**SUPPLIED RECORDS**
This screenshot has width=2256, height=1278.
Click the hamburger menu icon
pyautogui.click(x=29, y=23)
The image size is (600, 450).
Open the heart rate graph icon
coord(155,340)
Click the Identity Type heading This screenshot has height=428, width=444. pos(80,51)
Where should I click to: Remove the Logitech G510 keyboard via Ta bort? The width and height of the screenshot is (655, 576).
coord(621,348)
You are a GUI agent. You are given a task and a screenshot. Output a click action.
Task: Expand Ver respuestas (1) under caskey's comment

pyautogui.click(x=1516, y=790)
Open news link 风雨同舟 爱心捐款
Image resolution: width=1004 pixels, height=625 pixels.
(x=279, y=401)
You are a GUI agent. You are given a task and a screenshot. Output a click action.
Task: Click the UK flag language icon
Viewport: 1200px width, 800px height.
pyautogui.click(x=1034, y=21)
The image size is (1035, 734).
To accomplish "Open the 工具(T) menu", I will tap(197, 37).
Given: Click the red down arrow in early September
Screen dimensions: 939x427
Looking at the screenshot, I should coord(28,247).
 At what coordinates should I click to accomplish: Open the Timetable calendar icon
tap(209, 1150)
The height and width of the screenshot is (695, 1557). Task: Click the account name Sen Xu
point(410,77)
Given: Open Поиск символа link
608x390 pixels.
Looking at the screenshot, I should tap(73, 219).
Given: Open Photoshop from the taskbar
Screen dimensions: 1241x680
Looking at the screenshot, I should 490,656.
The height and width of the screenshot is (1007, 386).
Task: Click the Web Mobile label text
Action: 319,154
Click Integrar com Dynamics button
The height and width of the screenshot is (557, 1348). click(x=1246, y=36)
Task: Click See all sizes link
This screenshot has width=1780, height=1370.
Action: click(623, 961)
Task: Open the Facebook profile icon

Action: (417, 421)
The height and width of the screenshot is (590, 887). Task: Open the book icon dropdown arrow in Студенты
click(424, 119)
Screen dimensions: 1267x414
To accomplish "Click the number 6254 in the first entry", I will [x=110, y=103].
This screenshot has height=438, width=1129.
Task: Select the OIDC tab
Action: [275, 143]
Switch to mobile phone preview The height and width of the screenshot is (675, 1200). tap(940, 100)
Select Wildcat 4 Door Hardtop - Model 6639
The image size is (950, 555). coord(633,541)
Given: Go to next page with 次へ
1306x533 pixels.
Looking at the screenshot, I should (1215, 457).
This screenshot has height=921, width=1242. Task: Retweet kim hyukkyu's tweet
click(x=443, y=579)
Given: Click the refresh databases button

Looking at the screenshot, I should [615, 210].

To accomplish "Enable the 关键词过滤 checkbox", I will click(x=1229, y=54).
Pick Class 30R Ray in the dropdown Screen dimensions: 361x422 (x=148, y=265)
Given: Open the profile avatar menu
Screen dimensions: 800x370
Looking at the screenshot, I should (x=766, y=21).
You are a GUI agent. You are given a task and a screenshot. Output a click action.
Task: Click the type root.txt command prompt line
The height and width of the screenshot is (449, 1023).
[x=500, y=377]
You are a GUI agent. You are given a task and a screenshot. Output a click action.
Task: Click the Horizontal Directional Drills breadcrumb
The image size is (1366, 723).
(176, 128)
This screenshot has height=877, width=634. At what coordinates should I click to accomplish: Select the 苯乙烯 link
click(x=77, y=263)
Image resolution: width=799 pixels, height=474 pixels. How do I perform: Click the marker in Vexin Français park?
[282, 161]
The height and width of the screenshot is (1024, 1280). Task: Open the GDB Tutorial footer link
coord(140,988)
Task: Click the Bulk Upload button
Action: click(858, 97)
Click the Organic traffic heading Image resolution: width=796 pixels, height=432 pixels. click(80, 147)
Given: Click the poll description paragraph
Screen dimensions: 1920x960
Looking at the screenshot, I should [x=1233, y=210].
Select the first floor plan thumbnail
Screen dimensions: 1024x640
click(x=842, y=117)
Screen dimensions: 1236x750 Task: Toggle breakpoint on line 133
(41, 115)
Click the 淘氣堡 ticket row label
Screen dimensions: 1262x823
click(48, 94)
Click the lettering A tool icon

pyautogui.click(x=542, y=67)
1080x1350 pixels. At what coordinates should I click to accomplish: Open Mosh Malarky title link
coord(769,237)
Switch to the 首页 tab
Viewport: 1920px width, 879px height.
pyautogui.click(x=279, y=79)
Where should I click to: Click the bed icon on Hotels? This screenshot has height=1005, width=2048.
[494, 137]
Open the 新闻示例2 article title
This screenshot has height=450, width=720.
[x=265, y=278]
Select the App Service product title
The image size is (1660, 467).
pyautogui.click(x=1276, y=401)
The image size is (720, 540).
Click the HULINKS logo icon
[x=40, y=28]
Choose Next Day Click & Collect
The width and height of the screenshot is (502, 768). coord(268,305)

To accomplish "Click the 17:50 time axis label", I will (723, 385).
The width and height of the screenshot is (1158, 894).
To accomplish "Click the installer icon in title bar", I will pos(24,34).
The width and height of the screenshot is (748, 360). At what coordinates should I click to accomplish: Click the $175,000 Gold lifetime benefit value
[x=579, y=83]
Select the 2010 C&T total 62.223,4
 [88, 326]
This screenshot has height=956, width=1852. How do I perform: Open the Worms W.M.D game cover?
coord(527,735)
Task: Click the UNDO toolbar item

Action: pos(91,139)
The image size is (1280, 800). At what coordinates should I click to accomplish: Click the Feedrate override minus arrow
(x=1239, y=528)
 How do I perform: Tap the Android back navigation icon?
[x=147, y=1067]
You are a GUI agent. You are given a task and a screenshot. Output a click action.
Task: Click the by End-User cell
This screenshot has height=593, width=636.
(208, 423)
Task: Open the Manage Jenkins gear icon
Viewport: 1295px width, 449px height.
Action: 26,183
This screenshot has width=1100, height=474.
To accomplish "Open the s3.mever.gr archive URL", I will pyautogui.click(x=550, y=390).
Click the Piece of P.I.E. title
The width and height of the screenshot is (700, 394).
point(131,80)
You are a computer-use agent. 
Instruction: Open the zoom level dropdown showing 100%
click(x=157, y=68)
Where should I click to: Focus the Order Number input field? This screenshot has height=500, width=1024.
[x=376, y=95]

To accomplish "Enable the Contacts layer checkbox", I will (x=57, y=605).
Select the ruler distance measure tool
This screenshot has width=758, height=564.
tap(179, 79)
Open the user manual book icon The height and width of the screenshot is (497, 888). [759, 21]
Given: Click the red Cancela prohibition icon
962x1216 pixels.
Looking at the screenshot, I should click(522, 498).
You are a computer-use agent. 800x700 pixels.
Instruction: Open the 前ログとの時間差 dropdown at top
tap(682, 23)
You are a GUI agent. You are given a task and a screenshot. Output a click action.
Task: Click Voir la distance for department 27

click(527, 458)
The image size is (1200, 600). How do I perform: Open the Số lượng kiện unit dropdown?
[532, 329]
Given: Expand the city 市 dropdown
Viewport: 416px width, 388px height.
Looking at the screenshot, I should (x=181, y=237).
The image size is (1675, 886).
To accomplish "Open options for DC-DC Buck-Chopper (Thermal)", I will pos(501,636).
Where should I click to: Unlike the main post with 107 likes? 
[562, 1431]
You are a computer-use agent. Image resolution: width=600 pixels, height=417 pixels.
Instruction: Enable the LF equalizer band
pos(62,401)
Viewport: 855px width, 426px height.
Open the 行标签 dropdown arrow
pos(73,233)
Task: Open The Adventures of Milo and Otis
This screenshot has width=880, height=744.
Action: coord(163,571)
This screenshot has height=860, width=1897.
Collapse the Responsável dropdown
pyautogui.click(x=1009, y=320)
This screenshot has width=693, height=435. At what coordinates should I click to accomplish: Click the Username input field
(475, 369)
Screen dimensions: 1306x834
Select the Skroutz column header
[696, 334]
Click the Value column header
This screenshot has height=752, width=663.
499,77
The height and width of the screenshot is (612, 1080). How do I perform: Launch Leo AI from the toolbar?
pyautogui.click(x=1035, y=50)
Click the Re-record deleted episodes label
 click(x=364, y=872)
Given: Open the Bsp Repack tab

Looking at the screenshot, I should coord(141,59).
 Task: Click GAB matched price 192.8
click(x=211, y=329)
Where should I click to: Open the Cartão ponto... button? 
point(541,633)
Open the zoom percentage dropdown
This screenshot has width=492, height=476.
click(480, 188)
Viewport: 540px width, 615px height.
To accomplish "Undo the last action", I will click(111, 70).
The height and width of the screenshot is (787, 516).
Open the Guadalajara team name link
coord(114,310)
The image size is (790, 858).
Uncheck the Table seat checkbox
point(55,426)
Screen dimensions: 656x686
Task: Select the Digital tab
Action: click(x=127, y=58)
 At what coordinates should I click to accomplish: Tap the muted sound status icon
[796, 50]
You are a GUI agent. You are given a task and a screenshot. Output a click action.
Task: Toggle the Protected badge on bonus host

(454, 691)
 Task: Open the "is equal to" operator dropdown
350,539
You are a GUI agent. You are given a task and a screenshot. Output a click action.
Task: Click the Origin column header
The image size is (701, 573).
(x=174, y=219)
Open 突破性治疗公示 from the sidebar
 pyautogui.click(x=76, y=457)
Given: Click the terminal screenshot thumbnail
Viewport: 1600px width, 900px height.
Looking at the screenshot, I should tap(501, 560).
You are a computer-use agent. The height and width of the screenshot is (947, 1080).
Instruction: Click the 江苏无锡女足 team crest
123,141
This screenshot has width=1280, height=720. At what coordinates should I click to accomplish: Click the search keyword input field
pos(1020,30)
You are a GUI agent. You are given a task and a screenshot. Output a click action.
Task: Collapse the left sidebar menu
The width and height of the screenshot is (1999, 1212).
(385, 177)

**TASK TO CARRY OUT**
What you return should be exactly the lines above, starting at the one with "Select the 2010 C&T total 62.223,4" and ending at the one with "You are a computer-use agent. Image", and nothing else.

**ANSWER FOR THIS EXERCISE**
Select the 2010 C&T total 62.223,4
 [88, 326]
This screenshot has height=956, width=1852. How do I perform: Open the Worms W.M.D game cover?
coord(527,735)
Task: Click the UNDO toolbar item

Action: pos(91,139)
The image size is (1280, 800). At what coordinates should I click to accomplish: Click the Feedrate override minus arrow
(x=1239, y=528)
 How do I perform: Tap the Android back navigation icon?
[x=147, y=1067]
You are a GUI agent. You are given a task and a screenshot. Output a click action.
Task: Click the by End-User cell
This screenshot has height=593, width=636.
(208, 423)
Task: Open the Manage Jenkins gear icon
Viewport: 1295px width, 449px height.
Action: 26,183
This screenshot has width=1100, height=474.
To accomplish "Open the s3.mever.gr archive URL", I will pyautogui.click(x=550, y=390).
Click the Piece of P.I.E. title
The width and height of the screenshot is (700, 394).
point(131,80)
You are a computer-use agent. 
Instruction: Open the zoom level dropdown showing 100%
click(x=157, y=68)
Where should I click to: Focus the Order Number input field? This screenshot has height=500, width=1024.
[x=376, y=95]

To accomplish "Enable the Contacts layer checkbox", I will (x=57, y=605).
Select the ruler distance measure tool
This screenshot has width=758, height=564.
tap(179, 79)
Open the user manual book icon The height and width of the screenshot is (497, 888). [759, 21]
Given: Click the red Cancela prohibition icon
962x1216 pixels.
Looking at the screenshot, I should click(522, 498).
You are a computer-use agent. 800x700 pixels.
Instruction: Open the 前ログとの時間差 dropdown at top
tap(682, 23)
You are a GUI agent. You are given a task and a screenshot. Output a click action.
Task: Click Voir la distance for department 27

click(527, 458)
The image size is (1200, 600). How do I perform: Open the Số lượng kiện unit dropdown?
[532, 329]
Given: Expand the city 市 dropdown
Viewport: 416px width, 388px height.
Looking at the screenshot, I should (x=181, y=237).
The image size is (1675, 886).
To accomplish "Open options for DC-DC Buck-Chopper (Thermal)", I will pos(501,636).
Where should I click to: Unlike the main post with 107 likes? 
[562, 1431]
You are a computer-use agent. Image resolution: width=600 pixels, height=417 pixels.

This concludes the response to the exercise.